- Davenport
- Coordinates: 20°53′46″S 134°49′05″E﻿ / ﻿20.8962°S 134.818°E
- Population: 145 (2021 census)
- • Density: 0.005042/km^{2} (0.01306/sq mi)
- Established: 4 April 2007
- Postcode(s): 0872
- Area: 28,761 km^{2} (11,104.7 sq mi)
- Time zone: ACST (UTC+9:30)
- Location: 1,057 km (657 mi) S of Darwin
- LGA(s): Barkly Region
- Territory electorate(s): Barkly
- Federal division(s): Lingiari
| Mean max temp | Mean min temp | Annual rainfall |
| 31.0 °C 88 °F | 14.6 °C 58 °F | 286.9 mm 11.3 in |
Suburbs around Davenport:
| Warumungu | Warumungu | Costello |
| Warumungu | Davenport | Costello |
| Anmatjere | Anmatjere Costello | Costello |
- Footnotes: Adjoining localities

= Davenport, Northern Territory =

Davenport is a locality in the Northern Territory of Australia located about 1057 km south of the territory capital of Darwin.

==History==
The locality's boundaries and name were gazetted on 4 April 2007. Its name is derived from the mountain range which was named in 1860 by John McDouall Stuart as the Davenport Range after Samuel Davenport, a South Australian politician.

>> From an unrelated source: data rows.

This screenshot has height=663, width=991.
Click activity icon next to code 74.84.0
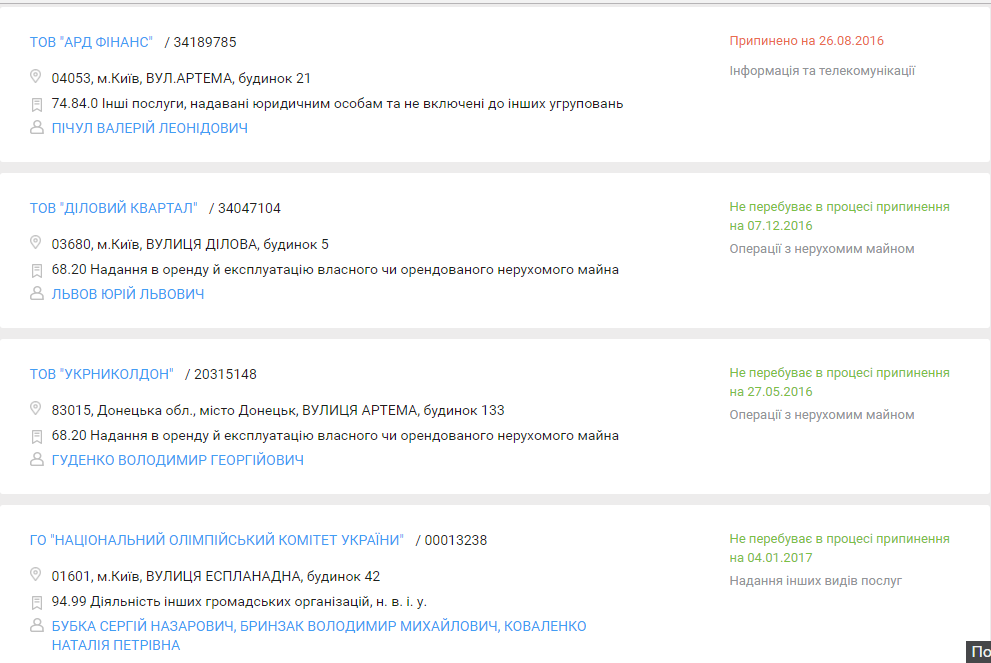coord(37,104)
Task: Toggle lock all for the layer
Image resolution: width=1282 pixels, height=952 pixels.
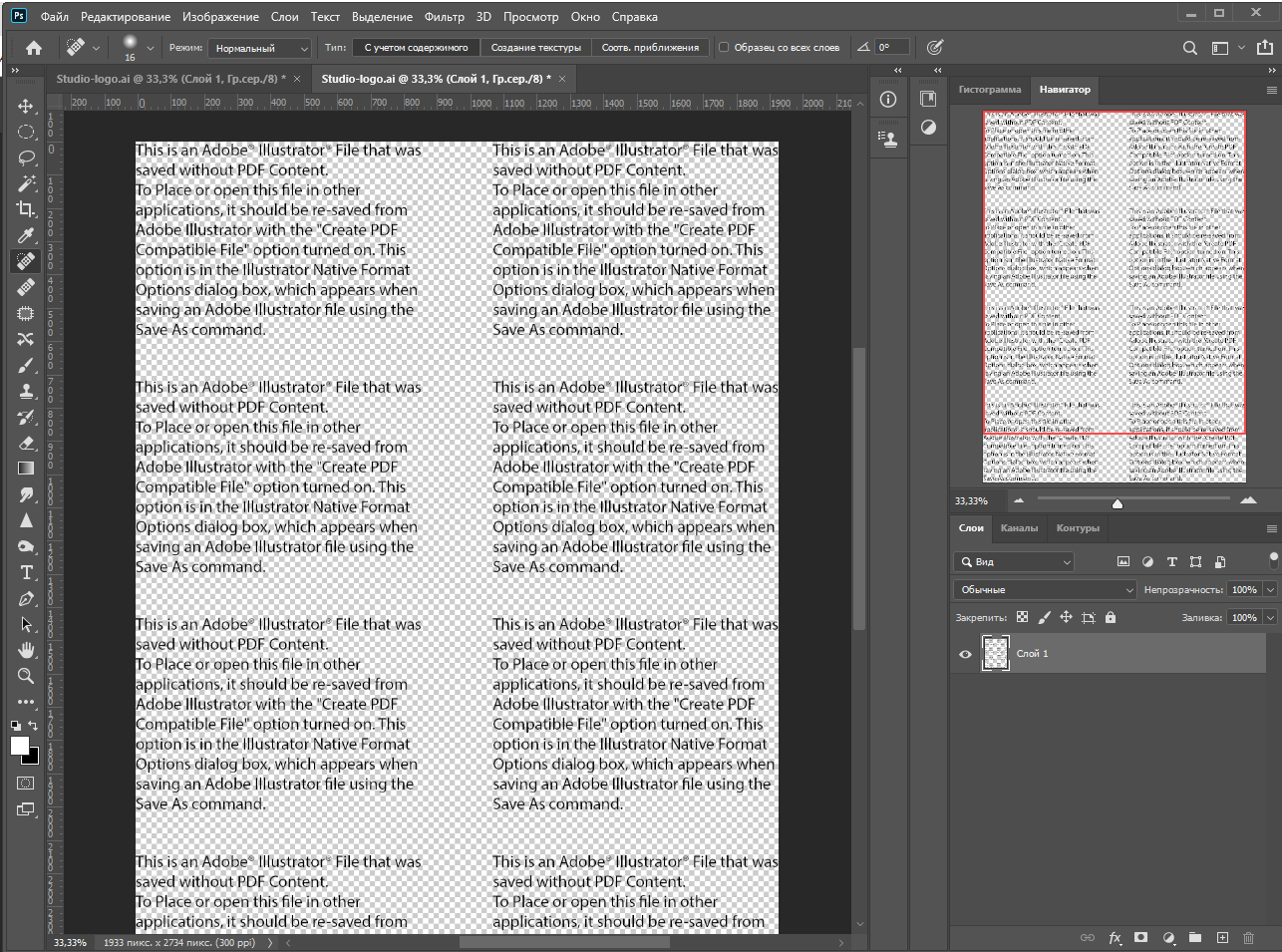Action: 1111,617
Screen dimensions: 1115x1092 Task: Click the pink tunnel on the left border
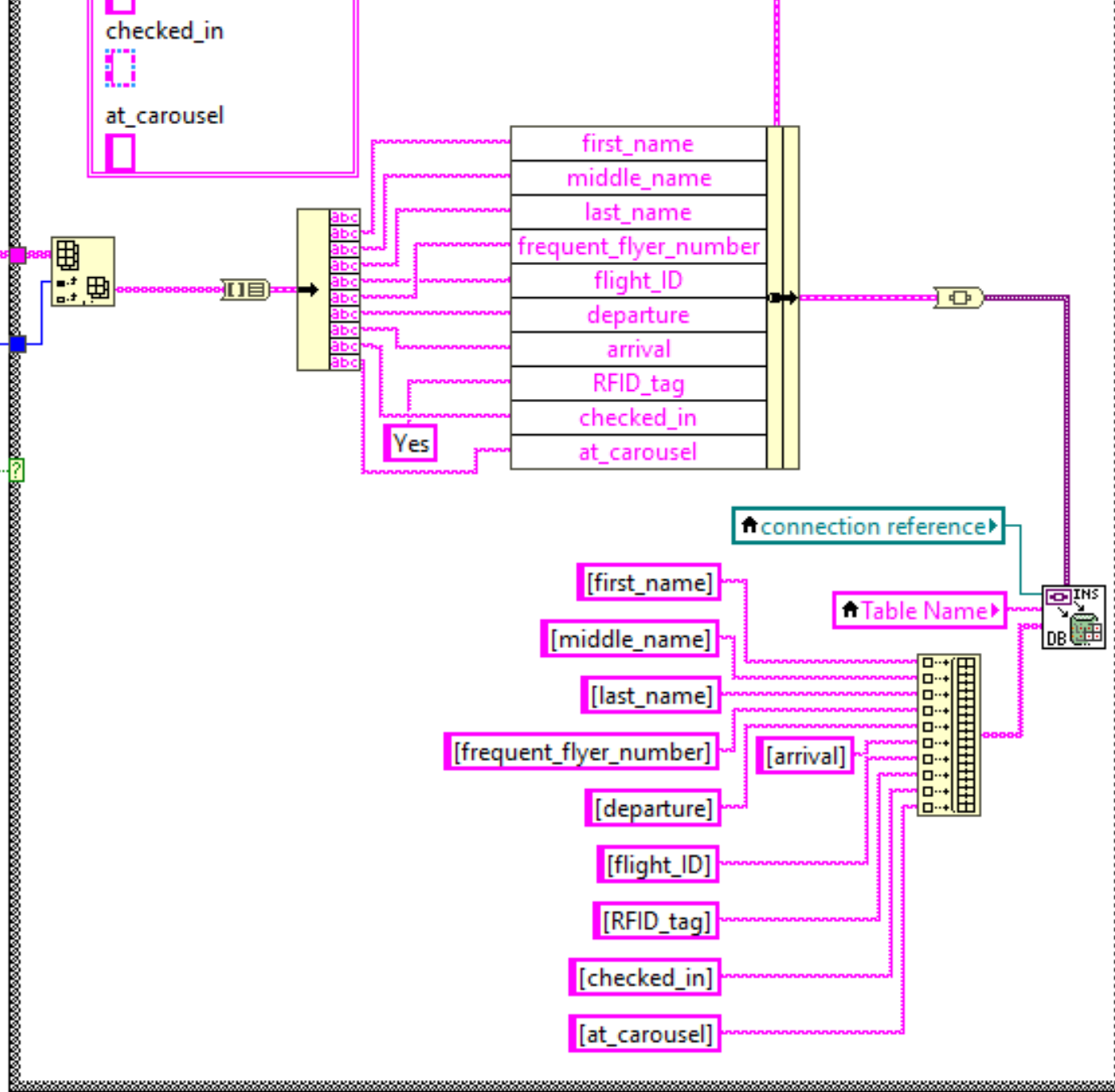click(x=18, y=255)
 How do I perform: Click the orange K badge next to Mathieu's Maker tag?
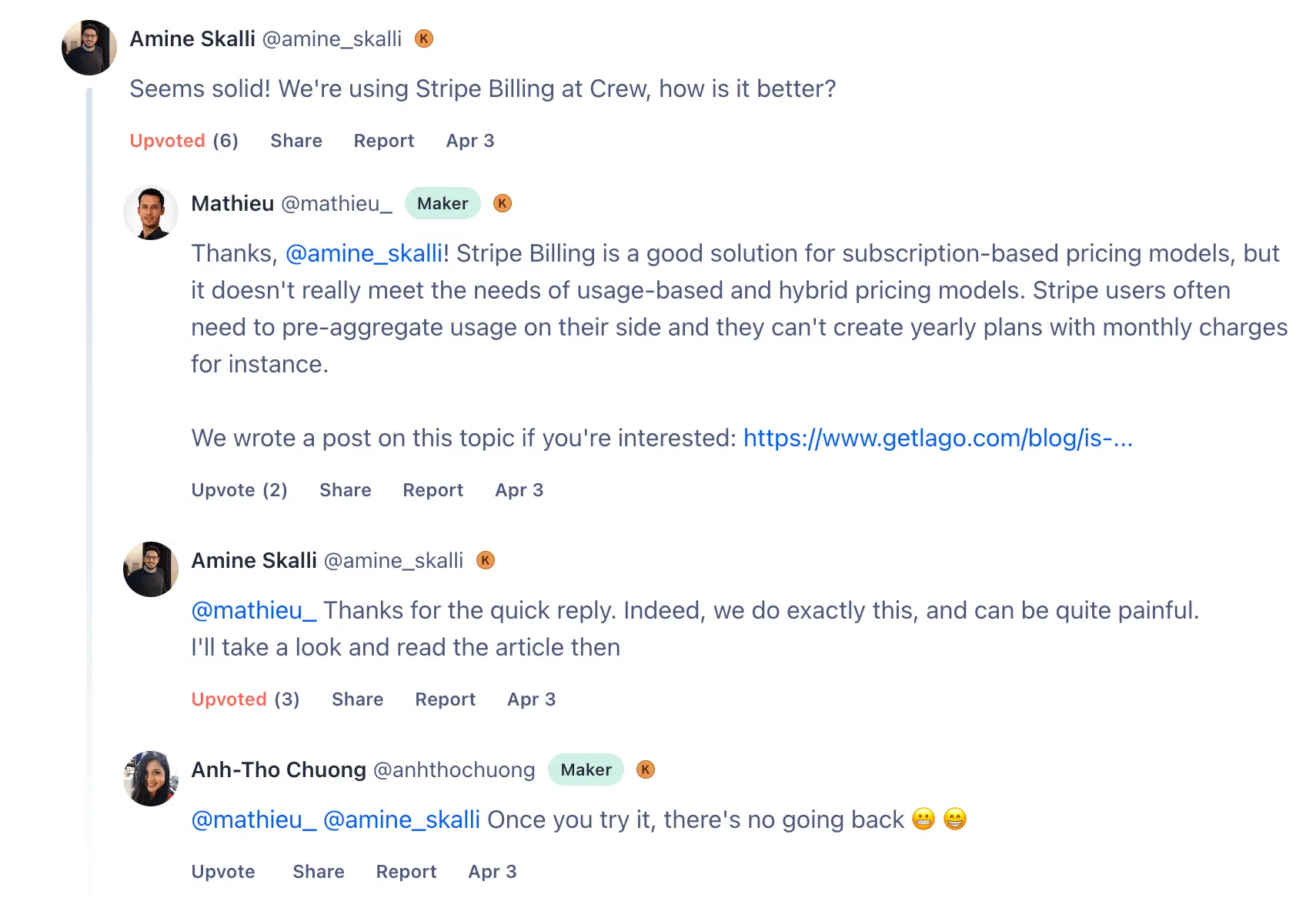pyautogui.click(x=503, y=203)
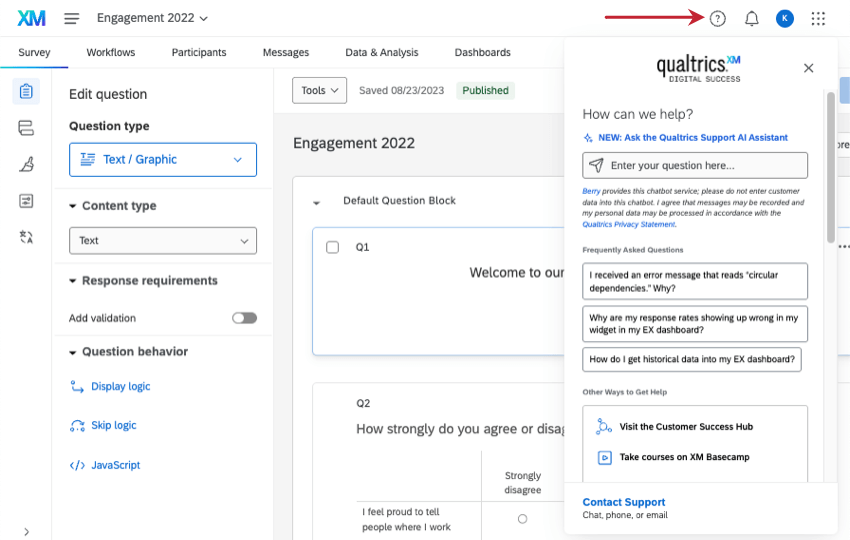Open Look and feel paintbrush icon
The width and height of the screenshot is (850, 540).
coord(26,164)
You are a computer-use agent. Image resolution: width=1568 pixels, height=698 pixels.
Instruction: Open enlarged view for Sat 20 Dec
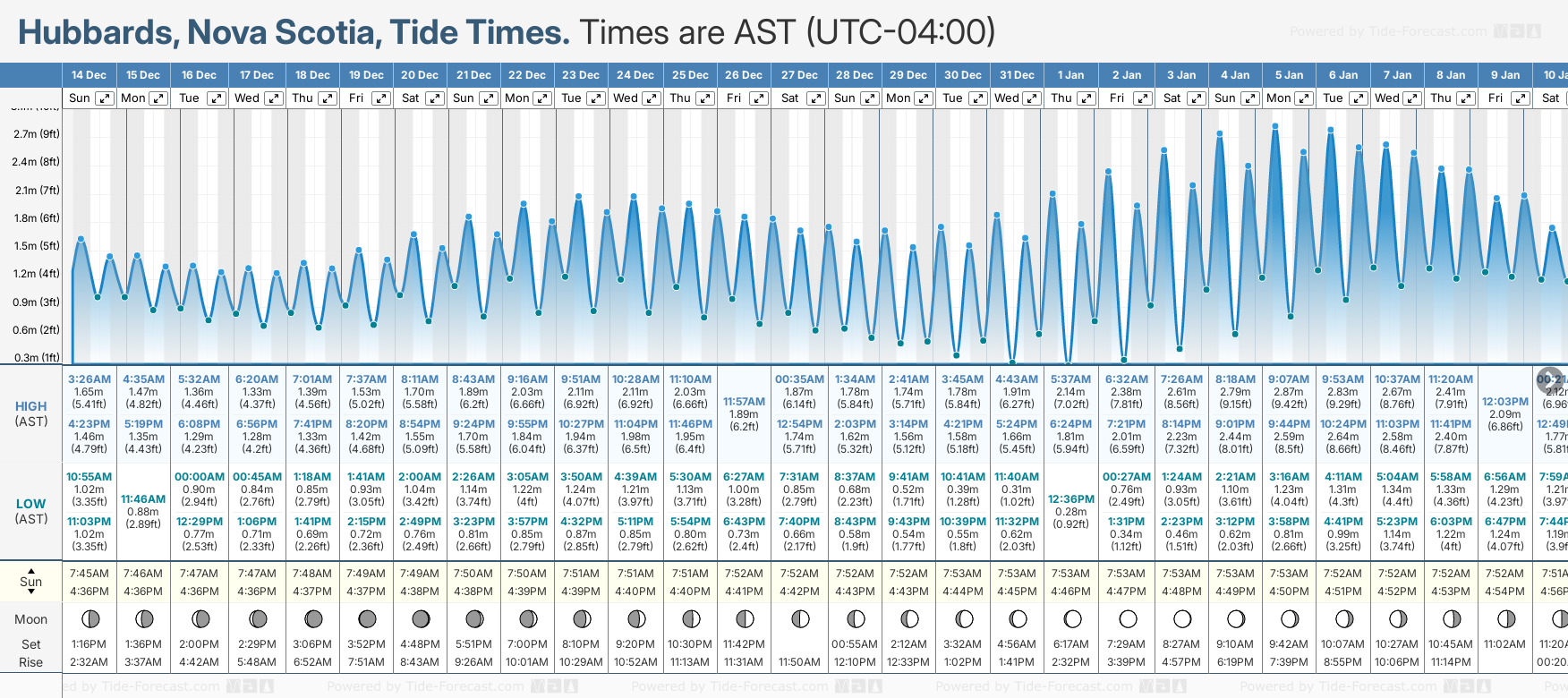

Davenport includes the following places that have been listed on the Northern Territory Heritage Register – the Barrow Creek Hotel, the Barrow Creek Telegraph Station and the Neutral Junction Homestead (Old).

==Description==
The locality consists of the following land (from west to east):
1. The Singleton and Neutral Junction pastoral leases
2. The Kurundi and Murray Downs pastoral leases, and the Mungkarta Aboriginal Lands Trust (also spelt Mungarta and also known as McLaren Creek)
3. The Epenarra pastoral lease, the Warumungu and Anurrete Aboriginal Lands Trusts and the Elkedra pastoral lease

The locality fully surrounds the communities of Ali Curung, Tara and Wutungurra. As of 2020, it has an area of 28761 km2.

==Demographics==

The 2021 Australian census reported 145 people living in the locality, an 18.5% decrease from the previous census in 2016.

The 2016 Australian census which was conducted in August 2016 reported that Davenport had 178 people living within its boundaries of which 59.4% were male, 40.6% were female and 59.3% who identified as “Aboriginal and/or Torres Strait Islander people.”

==Governance==
Davenport is located within the federal division of Lingiari, the territory electoral division of Barkly and the local government area of the Barkly Region.